TITLE:
Multimodal Digital Phenotyping for Bipolar Disorder: Robust Mood-State Classification and Early Relapse Risk Monitoring
AUTHORS:
Rocco de Filippis, Abdullah Al Foysal
KEYWORDS:
Bipolar Disorder, Digital Phenotyping, Multimodal Learning, Face/Voice/Phone, Mood Classification, Relapse Prediction, T-SNE, Ablation
JOURNAL NAME:
Open Access Library Journal,
Vol.12 No.12,
December
23,
2025
ABSTRACT: Bipolar disorder (BD) is characterized by recurrent transitions between manic, depressive, and euthymic states, yet continuous symptom monitoring remains a major clinical challenge. We present a multimodal digital phenotyping framework for fine-grained BD mood-state classification and relapse-risk monitoring using naturalistic facial video, voice audio, and phone-usage metadata. The proposed architecture employs modality-specific encoders with late-fusion logits to learn disentangled representations of affective, prosodic, and behavioural signals.

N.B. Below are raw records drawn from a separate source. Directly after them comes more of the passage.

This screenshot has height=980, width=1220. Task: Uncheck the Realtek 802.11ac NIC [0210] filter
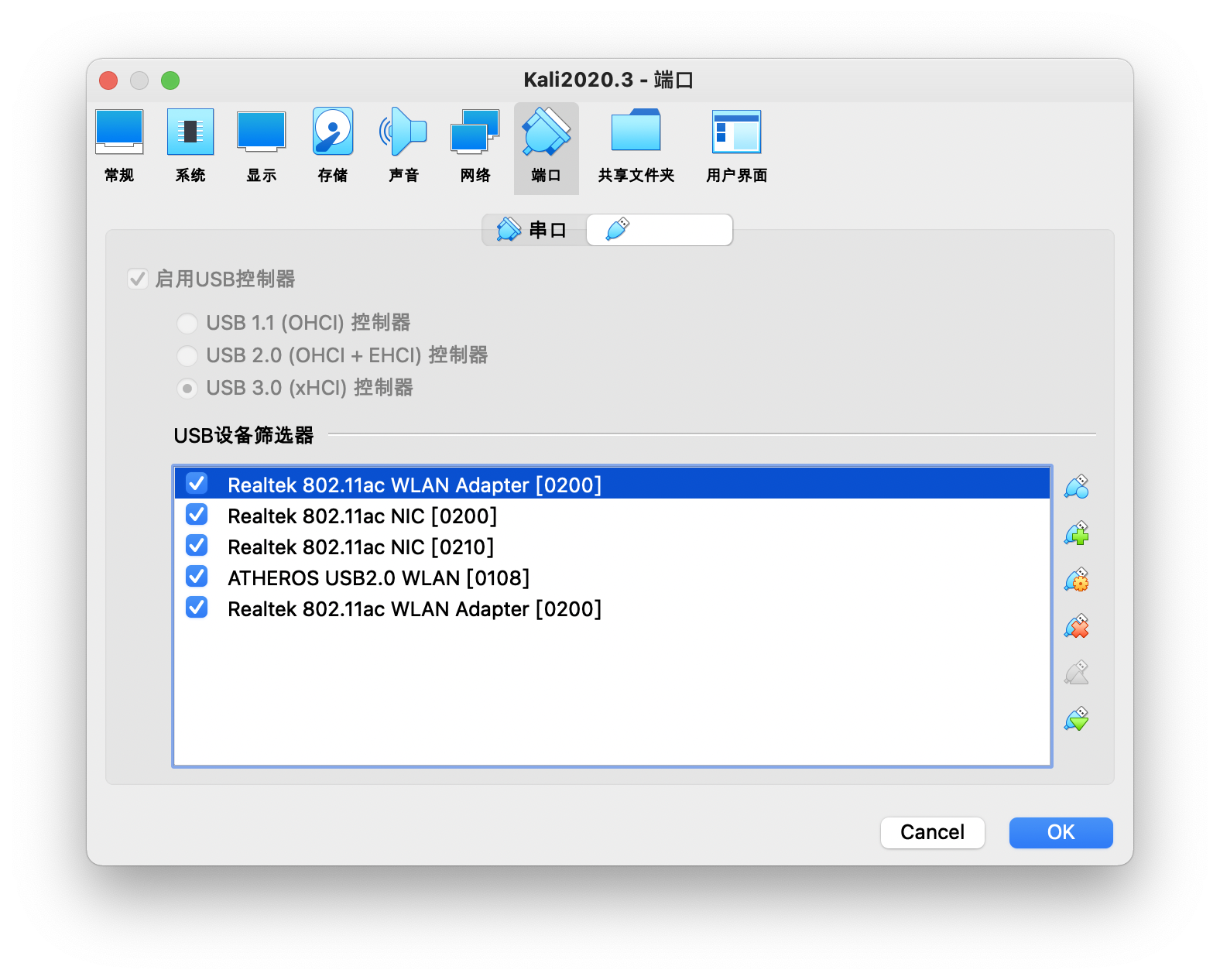pyautogui.click(x=197, y=546)
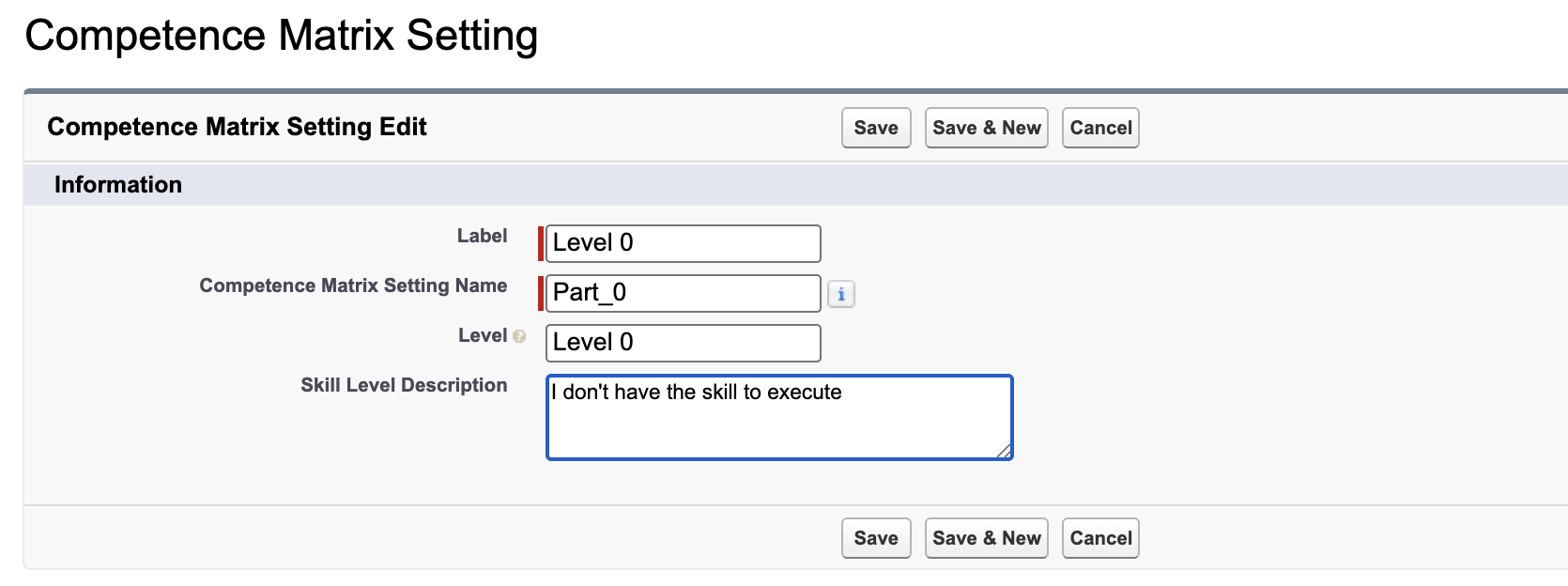Click into the Level text field
Viewport: 1568px width, 586px height.
tap(683, 343)

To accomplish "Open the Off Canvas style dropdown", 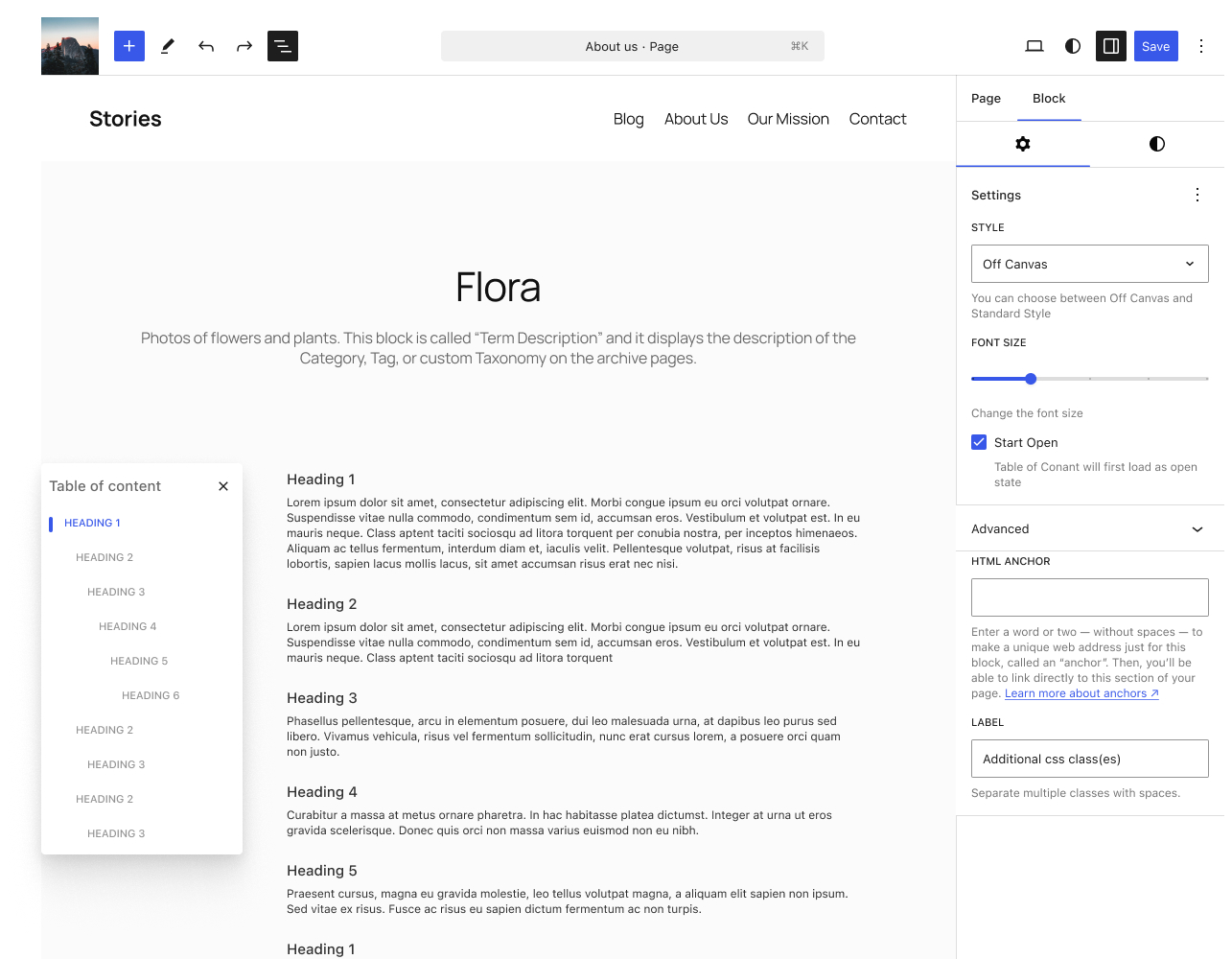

Across a moderately imbalanced but clinically representative dataset, the model achieves near-perfect validation performance, including a 100% final accuracy and a strictly diagonal confusion matrix, indicating complete separation between euthymic, depressive, and manic classes. t-SNE visualizations show well-defined clusters at the embedding level for each individual modality and even tighter grouping in the fused representation, suggesting robust cross-modal alignment. An ablation analysis confirms that facial affect provides the strongest single-modality predictive signal (98.8% accuracy), while combining voice and facial features yields the highest bi-modal performance (99.0%), closely followed by the full multimodal system (98.5%). We further demonstrate a relapse-risk layer that transforms predicted mood probabilities into a continuous risk score, triggering alerts when a calibrated clinical threshold is crossed. Although the results are strong, we critically examine the possibility of data leakage and overfitting underlying “perfect” validation learning curves. To ensure realistic clinical utility, we outline subject-wise evaluation, temporal blocking, calibration strategies, and privacy-preserving deployment considerations. Class proportions (euthymic ≈ 1000, depressive ≈ 534, manic ≈ 468) reflect real-world prevalence patterns rather than strict balance. Overall, our findings highlight the promise of low-burden multimodal monitoring for BD while emphasizing the methodological rigor and safeguards required for real-world translation.